The rate of increase in payment arrangements has moderated in early 2019.
CCD authorised in November 2018 following implementation of the home credit operational recovery plan 

Significant reduction in IFRS 9 adjusted loss before tax1,2 to £38.7m (2017: Unaudited pro forma IFRS 9 adjusted loss before tax1,2 of £106.3m, IAS 39 adjusted loss before tax2 of £118.8m) following implementation of the recovery plan.
Further actions to align the cost base with the reduced size of the business continue:
Recent announcement of a voluntary redundancy programme in central support functions which, together with other cost actions, is expected to reduce the cost base in 2019.
Total headcount reduction over the last 12 months is now around 1,000 (c.20% of headcount). 

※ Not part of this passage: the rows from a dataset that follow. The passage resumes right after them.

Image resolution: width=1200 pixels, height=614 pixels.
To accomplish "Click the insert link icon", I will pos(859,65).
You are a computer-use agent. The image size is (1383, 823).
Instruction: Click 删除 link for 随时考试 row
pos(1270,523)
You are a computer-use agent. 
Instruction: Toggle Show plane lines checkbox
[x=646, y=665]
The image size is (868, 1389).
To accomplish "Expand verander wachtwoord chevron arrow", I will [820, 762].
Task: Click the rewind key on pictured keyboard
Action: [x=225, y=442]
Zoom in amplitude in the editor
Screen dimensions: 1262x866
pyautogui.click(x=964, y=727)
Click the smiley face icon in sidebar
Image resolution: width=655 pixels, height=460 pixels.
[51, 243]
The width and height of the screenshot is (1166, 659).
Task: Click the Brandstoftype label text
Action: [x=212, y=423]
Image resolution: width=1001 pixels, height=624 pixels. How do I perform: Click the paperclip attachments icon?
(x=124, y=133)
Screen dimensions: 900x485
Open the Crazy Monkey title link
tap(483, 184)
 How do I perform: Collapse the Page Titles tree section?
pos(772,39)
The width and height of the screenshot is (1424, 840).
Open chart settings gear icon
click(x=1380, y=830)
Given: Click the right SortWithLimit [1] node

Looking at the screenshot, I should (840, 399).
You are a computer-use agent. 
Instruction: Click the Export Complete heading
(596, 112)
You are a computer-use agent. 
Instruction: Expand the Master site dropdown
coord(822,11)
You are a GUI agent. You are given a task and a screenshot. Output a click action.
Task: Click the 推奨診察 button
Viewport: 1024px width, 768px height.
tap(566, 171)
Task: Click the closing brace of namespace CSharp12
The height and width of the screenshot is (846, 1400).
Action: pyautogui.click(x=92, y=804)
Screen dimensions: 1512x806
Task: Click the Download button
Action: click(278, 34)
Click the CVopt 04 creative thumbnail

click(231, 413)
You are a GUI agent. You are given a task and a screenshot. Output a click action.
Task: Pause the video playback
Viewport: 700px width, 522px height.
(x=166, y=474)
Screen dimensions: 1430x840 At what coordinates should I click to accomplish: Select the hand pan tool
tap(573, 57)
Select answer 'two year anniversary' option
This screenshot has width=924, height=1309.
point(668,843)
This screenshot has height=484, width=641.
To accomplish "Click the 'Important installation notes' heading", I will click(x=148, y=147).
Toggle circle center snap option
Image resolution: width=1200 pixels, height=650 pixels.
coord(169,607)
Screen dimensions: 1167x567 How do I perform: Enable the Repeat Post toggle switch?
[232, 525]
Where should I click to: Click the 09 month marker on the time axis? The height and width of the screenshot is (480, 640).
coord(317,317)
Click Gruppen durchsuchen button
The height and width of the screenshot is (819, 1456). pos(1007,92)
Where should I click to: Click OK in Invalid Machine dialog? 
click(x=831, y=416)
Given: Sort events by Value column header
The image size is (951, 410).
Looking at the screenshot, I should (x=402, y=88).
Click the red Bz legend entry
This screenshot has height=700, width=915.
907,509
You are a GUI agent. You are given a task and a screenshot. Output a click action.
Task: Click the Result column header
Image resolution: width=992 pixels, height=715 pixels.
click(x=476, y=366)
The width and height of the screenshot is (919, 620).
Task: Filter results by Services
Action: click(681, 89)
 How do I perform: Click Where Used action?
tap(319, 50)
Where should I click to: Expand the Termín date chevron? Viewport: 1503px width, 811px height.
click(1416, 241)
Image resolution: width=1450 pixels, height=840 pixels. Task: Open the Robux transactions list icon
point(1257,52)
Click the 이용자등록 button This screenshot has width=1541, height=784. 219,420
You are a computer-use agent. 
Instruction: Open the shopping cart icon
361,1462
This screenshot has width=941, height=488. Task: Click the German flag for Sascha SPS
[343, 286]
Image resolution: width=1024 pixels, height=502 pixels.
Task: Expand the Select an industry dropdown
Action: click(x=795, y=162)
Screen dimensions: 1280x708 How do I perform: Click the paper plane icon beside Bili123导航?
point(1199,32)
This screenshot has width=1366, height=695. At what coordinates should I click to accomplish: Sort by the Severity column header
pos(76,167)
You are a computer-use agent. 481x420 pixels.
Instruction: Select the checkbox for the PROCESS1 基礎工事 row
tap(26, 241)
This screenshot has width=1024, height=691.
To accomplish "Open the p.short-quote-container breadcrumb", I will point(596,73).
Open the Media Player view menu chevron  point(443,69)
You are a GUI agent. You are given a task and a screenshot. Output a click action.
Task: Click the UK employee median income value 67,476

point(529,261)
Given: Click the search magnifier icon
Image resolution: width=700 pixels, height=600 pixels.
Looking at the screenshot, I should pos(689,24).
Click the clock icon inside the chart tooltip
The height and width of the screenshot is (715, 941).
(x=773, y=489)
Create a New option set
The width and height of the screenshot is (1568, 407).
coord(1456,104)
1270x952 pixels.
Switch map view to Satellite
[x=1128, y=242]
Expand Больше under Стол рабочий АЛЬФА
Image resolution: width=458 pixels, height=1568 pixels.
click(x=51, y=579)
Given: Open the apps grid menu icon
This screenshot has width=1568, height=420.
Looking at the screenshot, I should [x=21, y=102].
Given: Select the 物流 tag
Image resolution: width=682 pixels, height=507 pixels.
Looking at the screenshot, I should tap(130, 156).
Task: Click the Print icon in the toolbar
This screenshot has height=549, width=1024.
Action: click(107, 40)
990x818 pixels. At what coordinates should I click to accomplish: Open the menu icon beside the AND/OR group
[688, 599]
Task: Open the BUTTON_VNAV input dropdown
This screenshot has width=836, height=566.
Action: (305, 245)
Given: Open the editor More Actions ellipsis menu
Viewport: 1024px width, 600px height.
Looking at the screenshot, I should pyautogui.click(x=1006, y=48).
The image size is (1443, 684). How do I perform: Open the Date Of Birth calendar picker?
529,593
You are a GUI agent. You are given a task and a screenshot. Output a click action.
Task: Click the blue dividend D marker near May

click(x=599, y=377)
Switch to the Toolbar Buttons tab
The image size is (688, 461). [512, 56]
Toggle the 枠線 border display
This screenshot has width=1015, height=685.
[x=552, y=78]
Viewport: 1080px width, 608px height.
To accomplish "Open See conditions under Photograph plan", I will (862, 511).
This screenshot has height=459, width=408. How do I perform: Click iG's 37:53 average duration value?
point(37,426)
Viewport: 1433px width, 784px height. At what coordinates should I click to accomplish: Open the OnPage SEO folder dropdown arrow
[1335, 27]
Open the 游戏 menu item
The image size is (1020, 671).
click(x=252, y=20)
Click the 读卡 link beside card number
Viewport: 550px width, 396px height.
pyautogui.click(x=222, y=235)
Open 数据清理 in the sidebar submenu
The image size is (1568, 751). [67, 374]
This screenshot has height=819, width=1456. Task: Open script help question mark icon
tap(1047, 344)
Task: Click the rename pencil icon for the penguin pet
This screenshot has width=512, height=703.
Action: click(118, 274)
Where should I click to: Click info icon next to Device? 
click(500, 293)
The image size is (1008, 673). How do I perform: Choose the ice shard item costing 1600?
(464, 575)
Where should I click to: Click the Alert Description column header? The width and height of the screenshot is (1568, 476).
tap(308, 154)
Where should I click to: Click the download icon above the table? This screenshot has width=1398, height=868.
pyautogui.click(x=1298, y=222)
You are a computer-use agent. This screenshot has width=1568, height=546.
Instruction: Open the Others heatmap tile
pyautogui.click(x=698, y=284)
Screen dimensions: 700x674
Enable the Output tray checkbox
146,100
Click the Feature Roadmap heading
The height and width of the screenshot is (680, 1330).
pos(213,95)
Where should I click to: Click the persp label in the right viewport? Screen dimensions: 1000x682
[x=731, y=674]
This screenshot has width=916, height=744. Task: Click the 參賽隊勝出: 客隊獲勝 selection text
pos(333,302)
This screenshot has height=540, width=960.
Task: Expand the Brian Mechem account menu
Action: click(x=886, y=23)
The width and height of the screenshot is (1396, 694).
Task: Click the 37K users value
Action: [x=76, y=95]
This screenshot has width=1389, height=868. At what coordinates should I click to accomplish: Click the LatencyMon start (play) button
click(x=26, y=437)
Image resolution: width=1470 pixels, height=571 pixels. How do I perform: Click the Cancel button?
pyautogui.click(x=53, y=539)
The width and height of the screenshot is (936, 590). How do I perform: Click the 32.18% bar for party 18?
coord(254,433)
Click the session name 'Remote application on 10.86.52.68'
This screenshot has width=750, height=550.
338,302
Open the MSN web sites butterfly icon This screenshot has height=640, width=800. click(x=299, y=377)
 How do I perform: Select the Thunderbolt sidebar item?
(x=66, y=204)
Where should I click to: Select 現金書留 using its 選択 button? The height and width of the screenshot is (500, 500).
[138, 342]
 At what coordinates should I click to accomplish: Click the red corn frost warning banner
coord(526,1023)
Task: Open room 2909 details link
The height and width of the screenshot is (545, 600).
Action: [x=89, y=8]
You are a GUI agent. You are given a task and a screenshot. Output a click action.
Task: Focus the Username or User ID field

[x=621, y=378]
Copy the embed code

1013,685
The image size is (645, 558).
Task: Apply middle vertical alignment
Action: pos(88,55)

Moneybarn delivers further strong growth in new business 

IFRS 9 adjusted profit before tax1,2 up 28.3% to £28.1m (2017: Unaudited pro forma IFRS 9 adjusted profit before tax1,2 of £21.9m, IAS 39 adjusted profit before tax2 of £34.1m) reflecting improved credit quality and investment in strengthening the senior management team and increasing resource in customer services and collections. 
Demand for used cars and residual values have remained robust which, together with operational enhancements that have improved service to customers and introducers, has resulted in strong growth in new business volumes of 18%, notwithstanding tighter credit standards.
Default rates and arrears levels remain stable and the credit quality of new business being written is now materially better than two years ago following the tightening of underwriting in 2017 and 2018.
 

Enquiries     
Media     
Richard King/Jade Byrne, Provident Financial    01274 351 900
      
Nick Cosgrove, Simone Selzer, Brunswick    020 7404 595959
Investor Relations     
Gary Thompson/Vicki Turner, Provident Financial
investors@providentfinancial.com    01274 351900


The Group has adopted IFRS 9 from its mandatory effective date of 1 January 2018 and made an opening balance sheet adjustment to restate the IAS 39 balance sheet onto an IFRS 9 basis at that date. However, 2017 statutory prior year comparatives have not been restated due to the IFRS 9 requirement in respect of de-recognition of financial assets which would require loans terminated prior to 1 January 2018 to remain under IAS 39 in the prior year. As this would distort comparability with the 2018 income statement and 2018 balance sheet which are on a full IFRS 9 basis, the Group has also provided unaudited pro forma 2017 income statement and balance sheet comparatives as though IFRS 9 had been implemented from 1 January 2017. 
Adjusted profit before tax is stated before: £7.5m of amortisation in respect of acquisition intangibles established as part of the acquisition of Moneybarn in August 2014 (2017: £7.5m) and exceptional charges of £55.3m (2017: £224.6m) comprising: (i) £29.9m (2017: £32.5m) in respect of intangible and tangible asset write offs, redundancy and consultancy costs associated with the implementation of the home credit recovery plan following the poor execution of the migration to the new operating model in July 2017; (ii) £18.5m (2017: £nil) in respect of the 8% premium and fees paid on the redemption of 89% of the £250m senior bonds maturing in October 2019; and (iii) £6.9m (2017: £nil) of non-cash pension charges in respect of the equalisation of Guaranteed Minimum Pensions following the High Court judgement against Lloyds Bank PLC and others in October 2018. 2017 exceptional costs also included £172.1m in respect of the resolution of the FCA investigation into ROP in Vanquis Bank and £20.0m in respect of the FCA investigation into affordability, forbearance and termination options at Moneybarn.
The weighted average number of shares in the period prior to the rights issue in April 2018 has been adjusted to take account of the bonus element of the rights issue of 1.367 and EPS comparatives restated.
Annualised return on assets is calculated as adjusted profit before interest after tax as a percentage of average receivables for the 12 months ended 31 December.